確かに可愛かった。恥じらう姿も、何なら言い切った男気も。ちょっと嬉しかったのも認めようこの際。
……でもね。何度も言うけど。そういうのは男のオレが言う台詞であって。
「言いたかったから、言ったの」
「いや、うん。そうね。そうだろうね」
「ヒナタくんと、……その。そういうことしたいって、ちゃんと言わないとって」
「……」
「思ったのもあるし、……大事にしたかったから」
「……あおい」
「大事にする。一生、ヒナタくんのこと」
「……」
だから、それも男のオレの台詞だって……。はあ。全く。
彼女の肩に額を乗せた時、一瞬体がビクついたのは多分、ちょっと怒られるかもしれないと思ったのだろう。そんなことないのに。
「そんなにしたかったんだ」
「へっ?」
「だって、食べたくなったんでしょ? オレのこと」
「……」
「大事にしてくれて、ありがとう」
「……ひなたくん」
「オレも、あおいのこと大事にしたい。ずっと。一生。大事にする」
「……っ。うん」
少し泣きそうなのか。わずかに俯く彼女の顎に指を添え、下からゆっくりと持ち上げるように口付けを送る。
「だから、オレももらってもいい? あおいのこと」
「……っ。うんっ」
抱き付いてきた彼女から、キスの雨が降ってくる。額に、鼻先に、瞼に、唇に。啄むようなキスが、今はもう全てもどかしい。
「んっ、ふあっ」
こんなんじゃ全然足りない。
彼女の腰に腕を回し、後頭部を掴んで押さえつける。もっと。もっと。口の中を犯され、絡み合う舌に息も苦しいのだろう。酸素を求めて、肩に乗せられた手に力が入る。でも逃げ腰になる彼女を逃がすまいと、もっと深く、深く厭らしく絡ませた。
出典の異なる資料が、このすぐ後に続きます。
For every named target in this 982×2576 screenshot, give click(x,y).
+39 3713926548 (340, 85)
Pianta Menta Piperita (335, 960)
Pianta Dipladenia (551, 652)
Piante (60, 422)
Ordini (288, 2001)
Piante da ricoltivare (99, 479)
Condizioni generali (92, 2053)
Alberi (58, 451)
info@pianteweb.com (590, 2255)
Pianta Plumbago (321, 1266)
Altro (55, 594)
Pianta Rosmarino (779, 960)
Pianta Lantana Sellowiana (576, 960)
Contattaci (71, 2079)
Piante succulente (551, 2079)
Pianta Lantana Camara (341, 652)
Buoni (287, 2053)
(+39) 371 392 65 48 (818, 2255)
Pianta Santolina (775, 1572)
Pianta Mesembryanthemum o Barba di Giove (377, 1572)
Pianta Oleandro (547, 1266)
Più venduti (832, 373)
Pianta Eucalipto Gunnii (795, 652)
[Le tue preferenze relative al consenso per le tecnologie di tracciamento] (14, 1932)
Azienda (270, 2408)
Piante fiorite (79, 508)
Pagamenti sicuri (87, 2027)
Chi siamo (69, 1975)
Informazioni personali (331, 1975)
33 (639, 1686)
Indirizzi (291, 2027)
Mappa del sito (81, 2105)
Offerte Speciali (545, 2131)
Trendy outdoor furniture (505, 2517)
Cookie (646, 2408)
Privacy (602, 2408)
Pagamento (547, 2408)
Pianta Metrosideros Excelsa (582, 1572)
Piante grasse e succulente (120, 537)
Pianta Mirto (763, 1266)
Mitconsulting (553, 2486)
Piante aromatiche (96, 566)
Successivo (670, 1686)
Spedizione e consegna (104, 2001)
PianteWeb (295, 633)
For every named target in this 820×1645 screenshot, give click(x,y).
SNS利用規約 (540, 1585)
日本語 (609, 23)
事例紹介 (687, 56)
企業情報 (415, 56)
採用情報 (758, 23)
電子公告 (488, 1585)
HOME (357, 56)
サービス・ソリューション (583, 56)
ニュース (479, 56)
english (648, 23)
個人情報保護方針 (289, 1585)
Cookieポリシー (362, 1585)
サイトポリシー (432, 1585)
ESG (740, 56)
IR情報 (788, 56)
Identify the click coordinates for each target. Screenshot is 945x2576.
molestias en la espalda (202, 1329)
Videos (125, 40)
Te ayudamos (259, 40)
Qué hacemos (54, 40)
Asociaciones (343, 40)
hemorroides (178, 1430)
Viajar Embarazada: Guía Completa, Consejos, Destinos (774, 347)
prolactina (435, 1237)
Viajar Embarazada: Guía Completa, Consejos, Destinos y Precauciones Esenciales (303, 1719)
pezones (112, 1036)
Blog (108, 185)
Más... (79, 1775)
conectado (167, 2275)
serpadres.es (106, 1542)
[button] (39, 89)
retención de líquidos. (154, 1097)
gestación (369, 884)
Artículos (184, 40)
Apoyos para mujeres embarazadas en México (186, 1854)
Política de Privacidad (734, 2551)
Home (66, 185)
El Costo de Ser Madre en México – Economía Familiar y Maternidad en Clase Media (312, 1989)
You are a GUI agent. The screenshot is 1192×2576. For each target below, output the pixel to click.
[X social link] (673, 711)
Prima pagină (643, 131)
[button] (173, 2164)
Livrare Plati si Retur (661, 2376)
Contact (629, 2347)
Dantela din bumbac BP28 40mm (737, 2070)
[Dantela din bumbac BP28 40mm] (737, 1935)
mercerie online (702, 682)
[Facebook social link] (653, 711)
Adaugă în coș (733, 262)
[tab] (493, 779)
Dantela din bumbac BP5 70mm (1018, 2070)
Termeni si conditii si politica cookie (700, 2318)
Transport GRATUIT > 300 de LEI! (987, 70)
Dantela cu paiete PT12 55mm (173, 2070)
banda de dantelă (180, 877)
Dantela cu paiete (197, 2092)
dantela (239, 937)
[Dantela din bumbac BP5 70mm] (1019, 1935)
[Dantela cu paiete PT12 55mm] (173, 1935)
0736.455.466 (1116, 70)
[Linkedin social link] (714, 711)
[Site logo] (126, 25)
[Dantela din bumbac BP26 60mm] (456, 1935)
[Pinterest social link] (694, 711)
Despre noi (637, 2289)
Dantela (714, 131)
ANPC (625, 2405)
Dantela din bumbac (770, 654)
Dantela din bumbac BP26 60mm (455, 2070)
そして、腰を抜かしそうになったのか。彼女は膝立ちでもつらくなったようで、オレにもたれかかるように体を寄せた。
「おいで。ゆっくりでいいから」
「はあっ、はあっ。……っ、え?」
そっとあてがったそれに、回らない頭も理解できたのだろう。真っ赤な顔して戸惑う彼女に、少し笑いながら。
「……じゃあ、少しだけね」
目の前の、少し汗ばんだ肌に唇を寄せた。
快楽に、我慢できない声が上がる。手の平で触れると、まるで吸い付くような感触は、ずっと触れていたいほどしっとりとやわらかい。
「んっ。……あぁっ」
いじめ抜かれた体には、わずかな刺激さえもう堪えられないだろう。それでも、彼女に触れ続けた。彼女を助けるとは名目で、オレの方がもう、本当に彼女をめちゃくちゃにしかねなかったから。
「……っはあ。……大丈夫?」
ピタリと胸に頬をつけて息を整えていた彼女は、オレの声に小さく笑いながらそっと顔を上げた。